(Items from a data source)
-- Opening Marker --

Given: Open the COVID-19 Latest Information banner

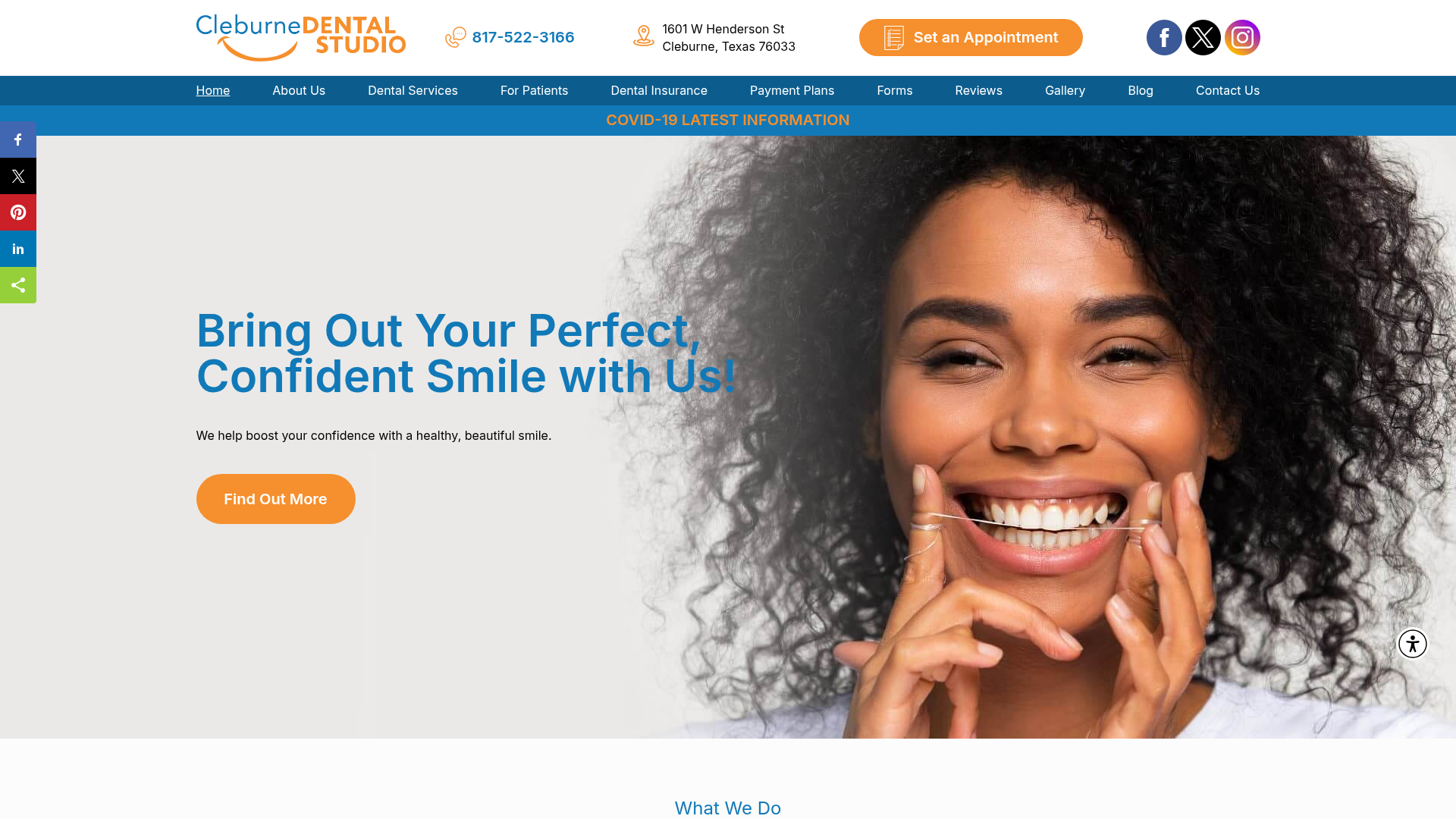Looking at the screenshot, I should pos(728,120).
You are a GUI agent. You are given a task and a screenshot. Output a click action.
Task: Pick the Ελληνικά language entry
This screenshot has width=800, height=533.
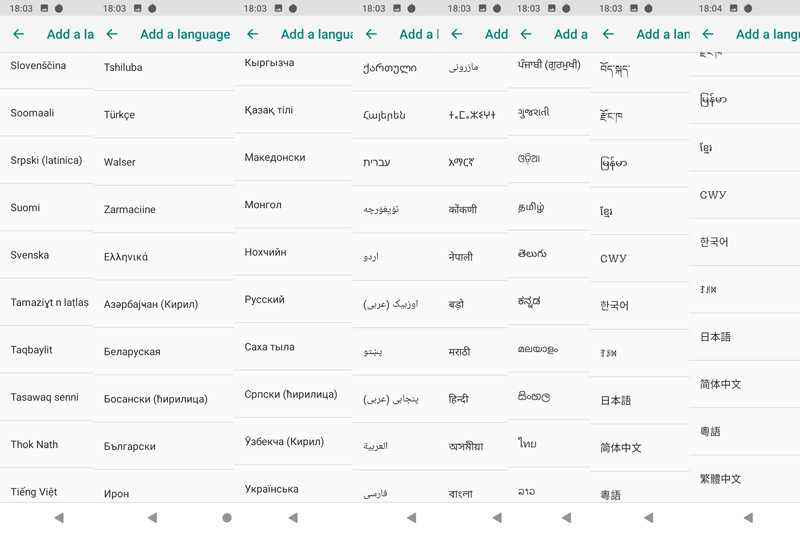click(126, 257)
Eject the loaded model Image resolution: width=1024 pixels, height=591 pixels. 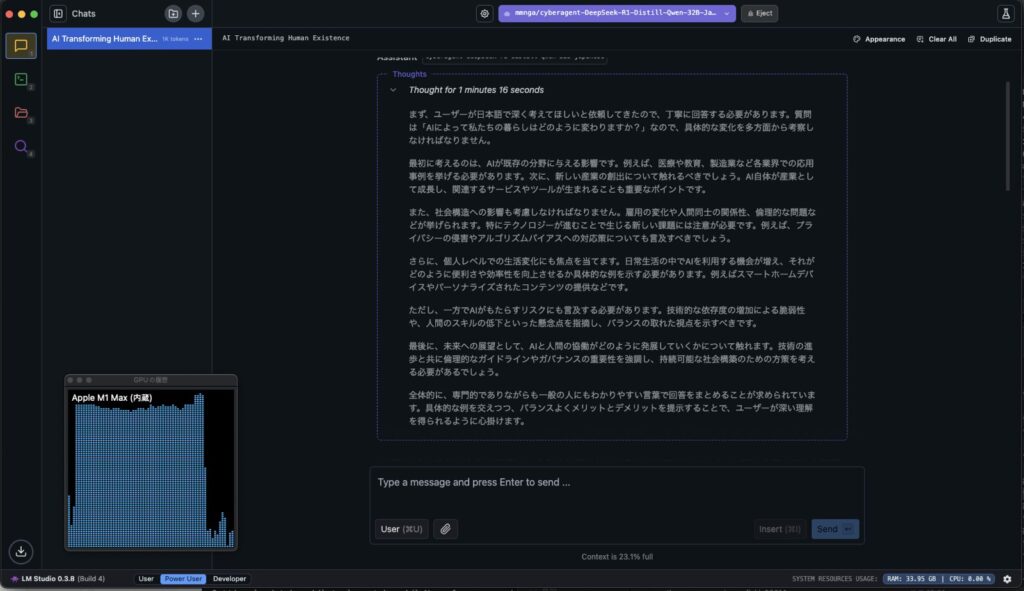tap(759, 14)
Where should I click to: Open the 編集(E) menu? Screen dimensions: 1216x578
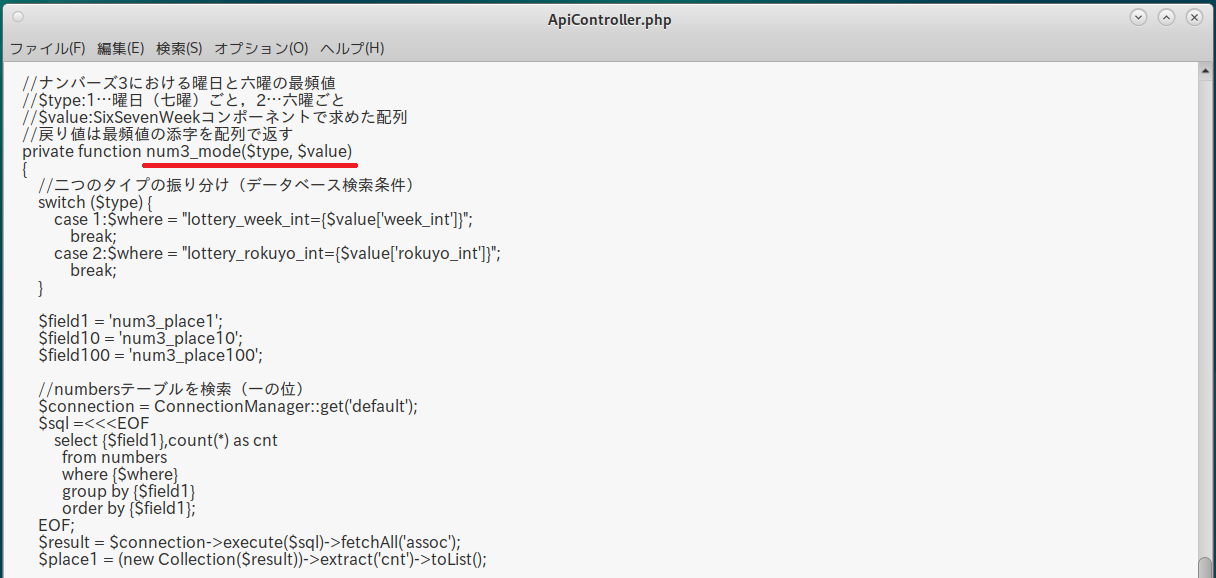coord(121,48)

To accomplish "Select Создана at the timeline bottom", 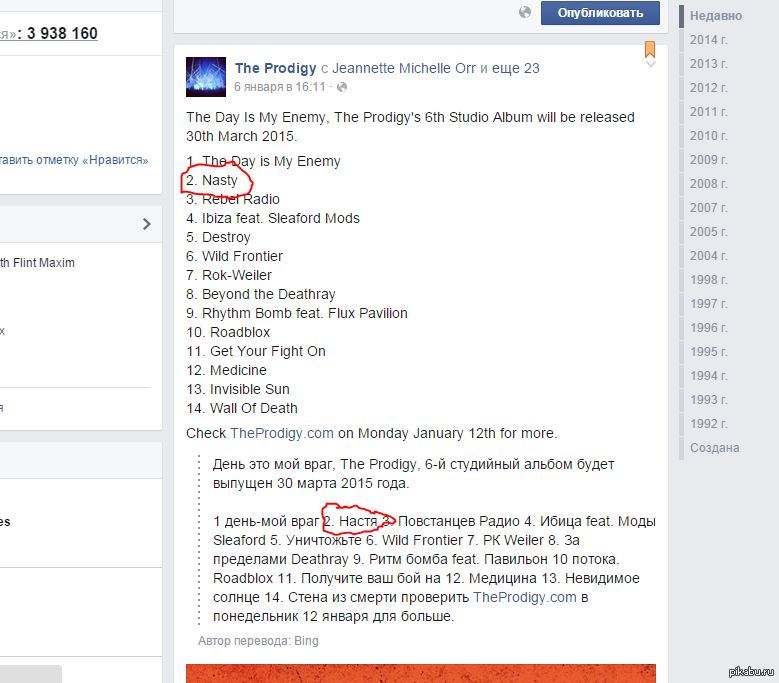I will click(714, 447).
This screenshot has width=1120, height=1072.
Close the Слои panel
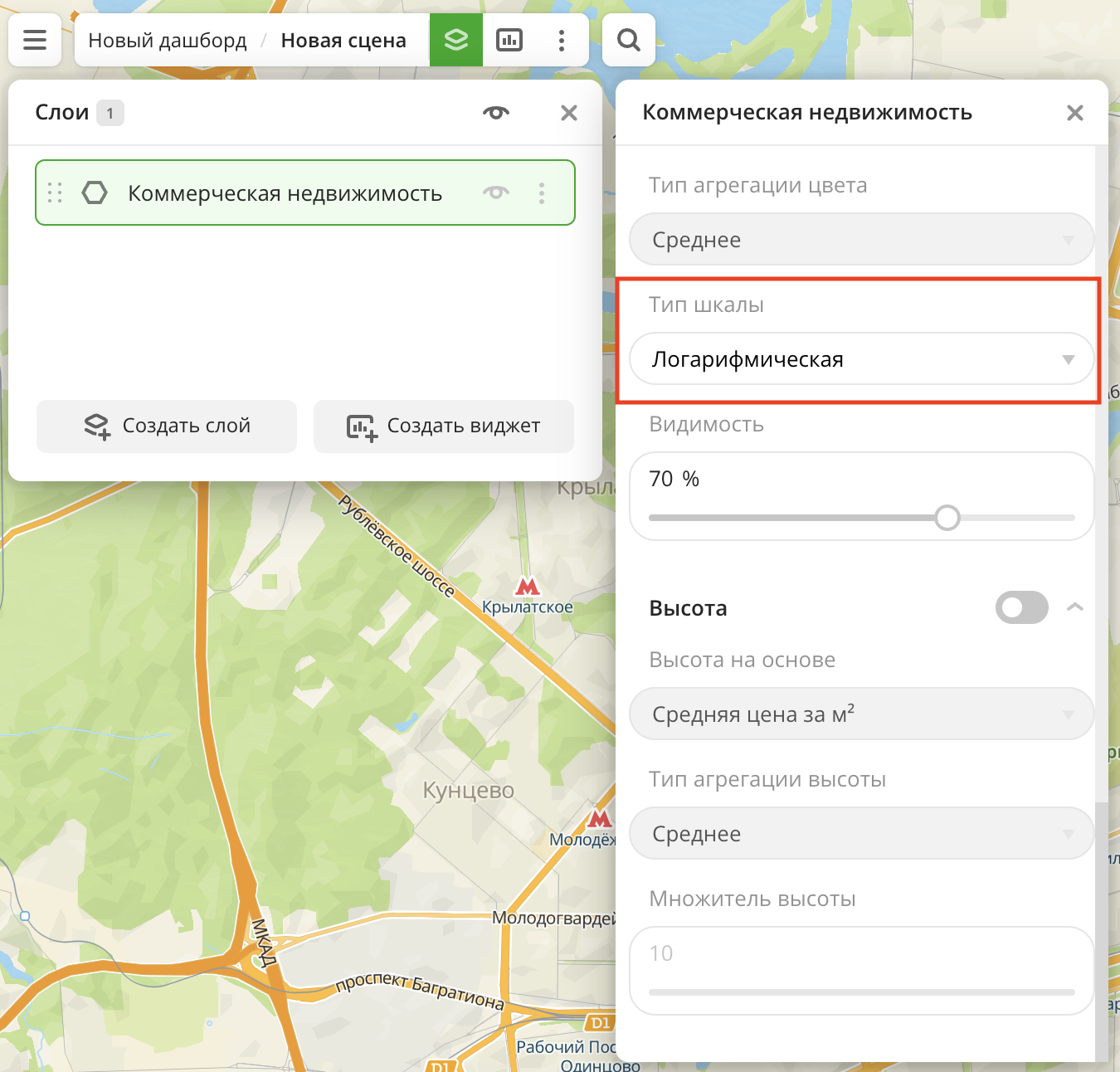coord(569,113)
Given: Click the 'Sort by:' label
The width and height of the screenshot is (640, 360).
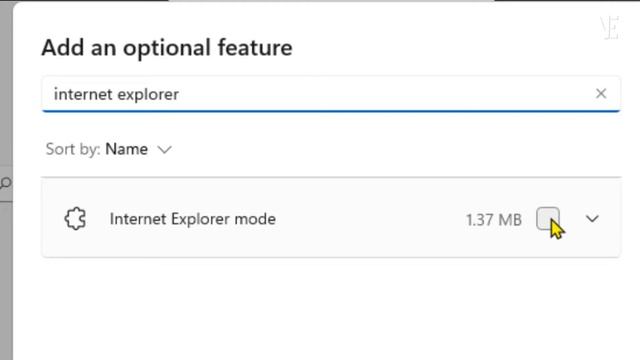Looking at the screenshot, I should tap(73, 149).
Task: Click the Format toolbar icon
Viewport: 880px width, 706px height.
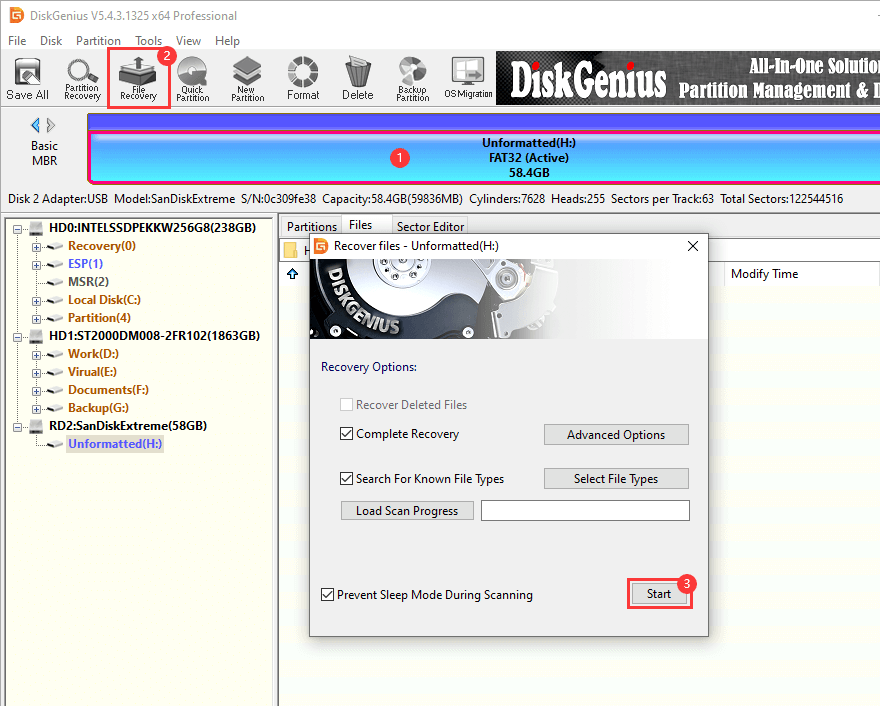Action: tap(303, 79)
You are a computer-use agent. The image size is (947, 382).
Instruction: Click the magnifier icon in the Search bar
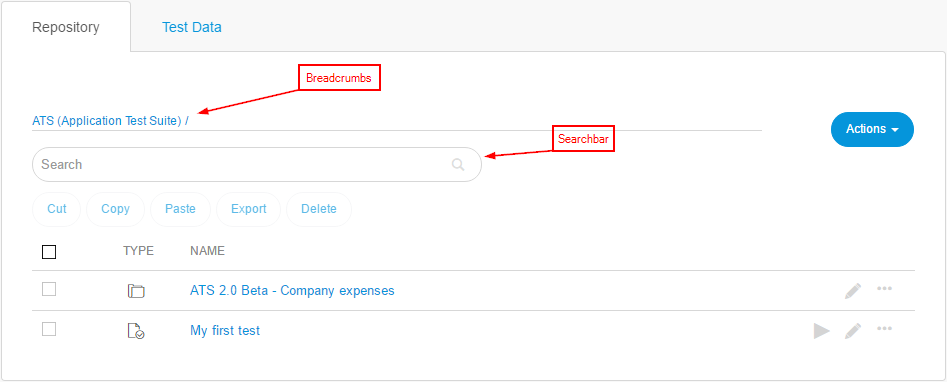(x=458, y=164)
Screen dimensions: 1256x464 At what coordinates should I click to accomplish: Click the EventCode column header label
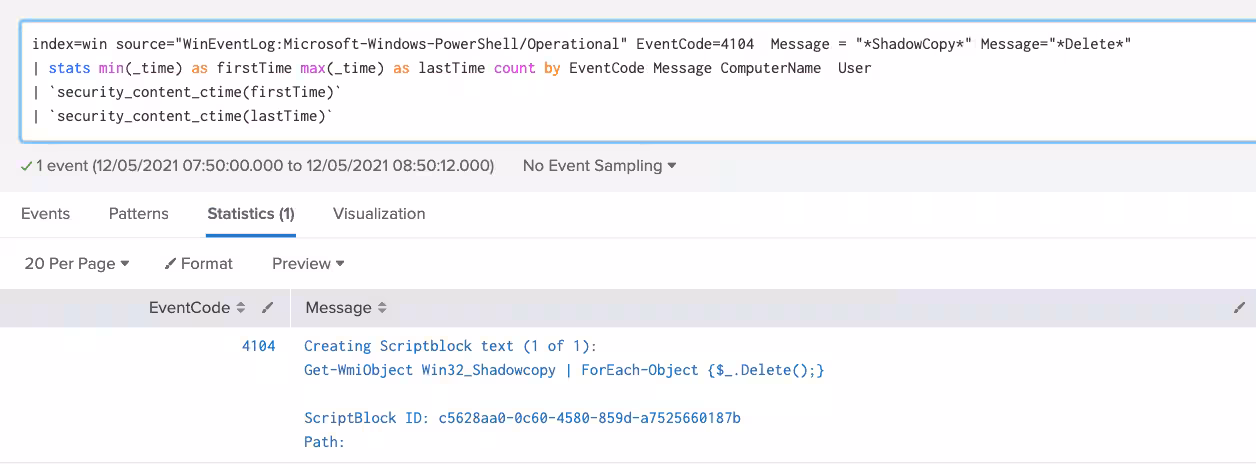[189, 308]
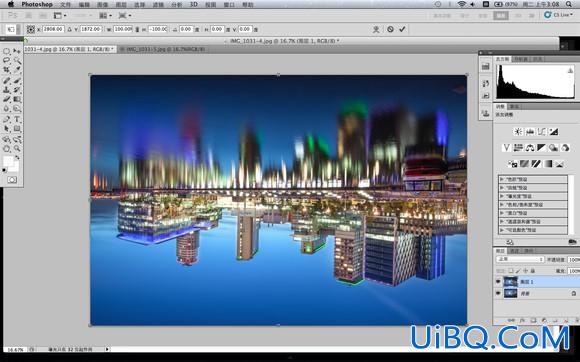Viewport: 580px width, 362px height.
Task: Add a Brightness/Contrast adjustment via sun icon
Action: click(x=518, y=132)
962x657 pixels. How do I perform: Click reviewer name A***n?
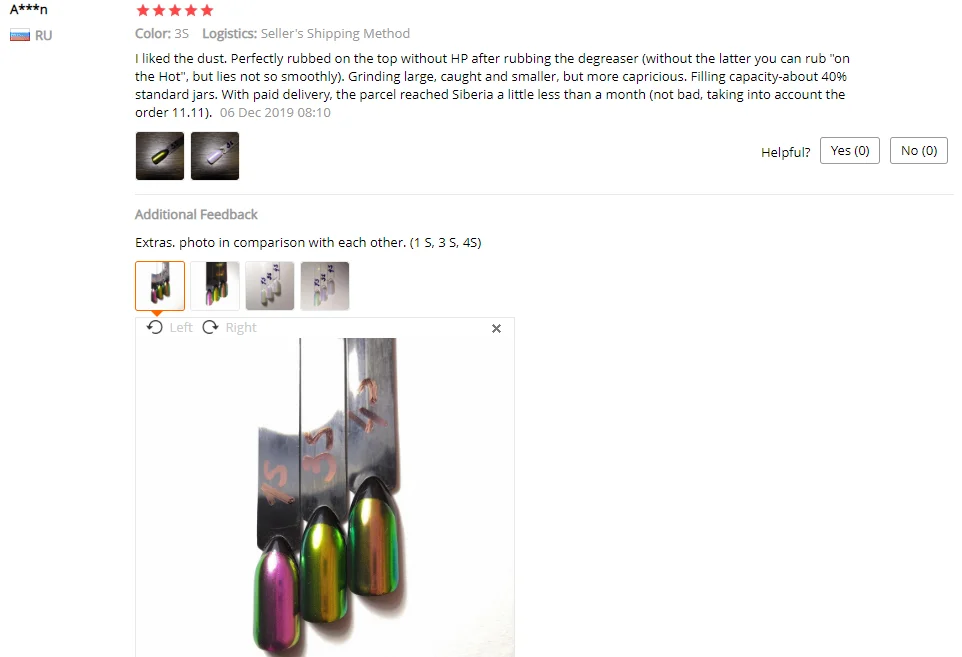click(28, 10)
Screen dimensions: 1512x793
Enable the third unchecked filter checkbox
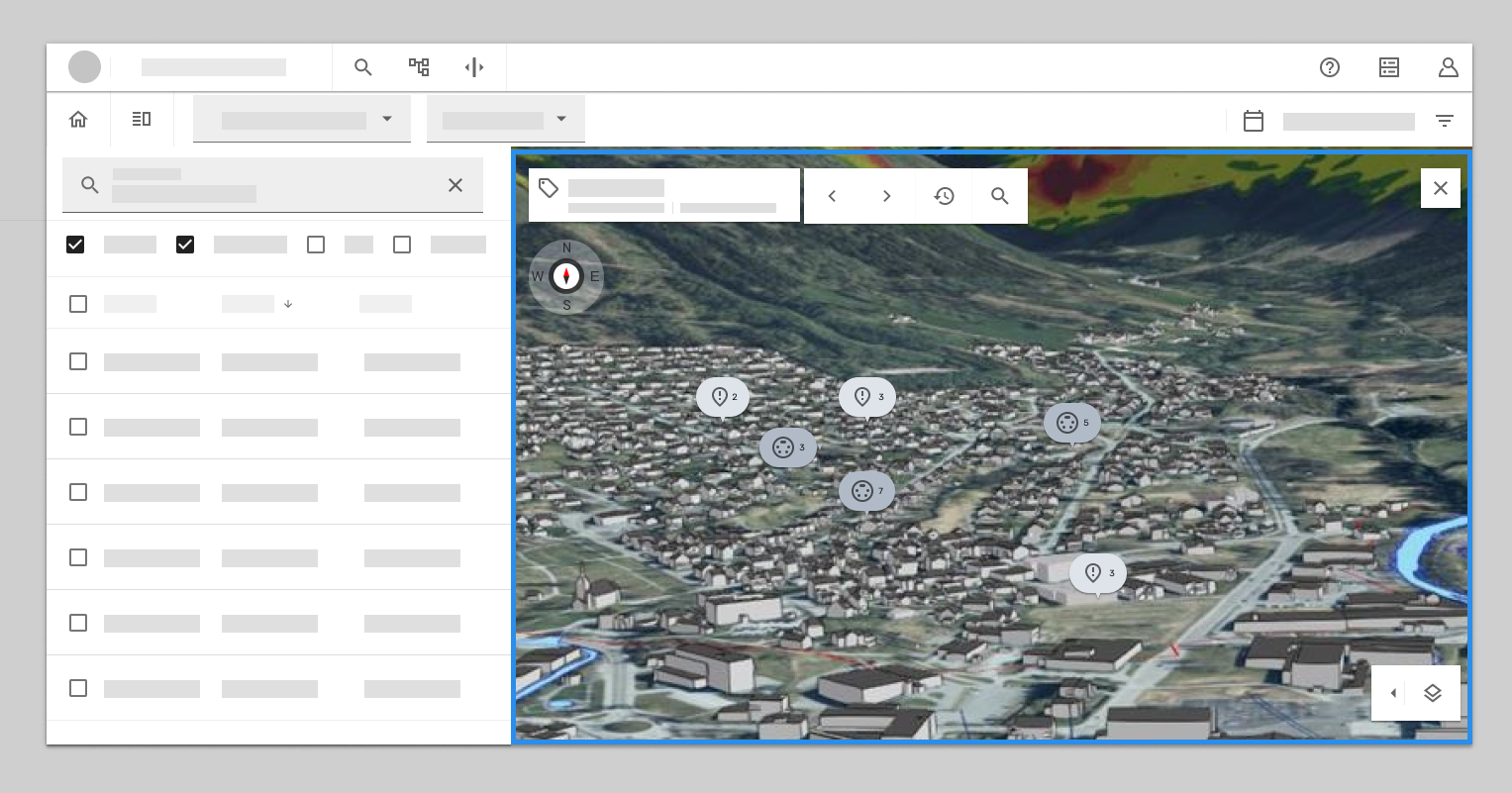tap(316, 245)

-- Closing Marker --

In the entries above, copy each line that contains the string "agent".

You are a GUI agent. You are given a task and a screenshot. Output a click action.
You are a computer-use agent. The image size is (947, 382).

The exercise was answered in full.